(Data entries)
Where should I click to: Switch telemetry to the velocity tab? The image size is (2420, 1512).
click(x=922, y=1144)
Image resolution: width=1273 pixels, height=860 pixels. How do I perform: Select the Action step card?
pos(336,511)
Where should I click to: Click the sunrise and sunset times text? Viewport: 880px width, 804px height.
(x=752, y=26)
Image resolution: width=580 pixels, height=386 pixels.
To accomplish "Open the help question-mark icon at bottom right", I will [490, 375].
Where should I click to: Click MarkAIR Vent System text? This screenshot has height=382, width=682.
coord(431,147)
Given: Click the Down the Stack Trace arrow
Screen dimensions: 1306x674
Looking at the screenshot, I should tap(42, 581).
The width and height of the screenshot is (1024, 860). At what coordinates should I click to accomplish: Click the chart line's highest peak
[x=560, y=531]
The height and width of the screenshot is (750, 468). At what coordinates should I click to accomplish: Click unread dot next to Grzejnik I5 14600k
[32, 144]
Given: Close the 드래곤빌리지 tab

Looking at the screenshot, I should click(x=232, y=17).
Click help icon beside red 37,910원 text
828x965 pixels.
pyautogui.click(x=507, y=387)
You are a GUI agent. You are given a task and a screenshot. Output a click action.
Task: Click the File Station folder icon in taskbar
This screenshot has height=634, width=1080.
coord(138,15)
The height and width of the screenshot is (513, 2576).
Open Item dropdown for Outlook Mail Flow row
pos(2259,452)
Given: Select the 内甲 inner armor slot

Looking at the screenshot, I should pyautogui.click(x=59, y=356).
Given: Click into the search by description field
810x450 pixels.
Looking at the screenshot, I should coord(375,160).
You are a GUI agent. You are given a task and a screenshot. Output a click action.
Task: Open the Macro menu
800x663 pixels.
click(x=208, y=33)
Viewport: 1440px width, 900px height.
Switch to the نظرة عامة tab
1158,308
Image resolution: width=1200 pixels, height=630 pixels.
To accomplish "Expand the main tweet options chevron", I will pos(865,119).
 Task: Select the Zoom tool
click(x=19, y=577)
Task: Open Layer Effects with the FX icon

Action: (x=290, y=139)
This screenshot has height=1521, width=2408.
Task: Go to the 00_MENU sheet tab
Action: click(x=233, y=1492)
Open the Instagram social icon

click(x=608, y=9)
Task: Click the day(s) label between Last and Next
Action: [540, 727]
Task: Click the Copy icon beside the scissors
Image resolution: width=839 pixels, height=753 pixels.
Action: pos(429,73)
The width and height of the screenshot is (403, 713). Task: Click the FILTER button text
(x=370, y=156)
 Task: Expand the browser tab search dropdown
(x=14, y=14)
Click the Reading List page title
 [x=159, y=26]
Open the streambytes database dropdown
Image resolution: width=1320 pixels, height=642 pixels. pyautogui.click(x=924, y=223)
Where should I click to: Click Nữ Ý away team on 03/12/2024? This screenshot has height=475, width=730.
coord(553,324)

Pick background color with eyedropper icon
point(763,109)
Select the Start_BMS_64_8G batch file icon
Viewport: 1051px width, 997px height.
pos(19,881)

DIRECTIONS FOR THIS TASK: Using the records, work out how many lines include "will", and reply with that number alone.

RESPONSE BELOW: 2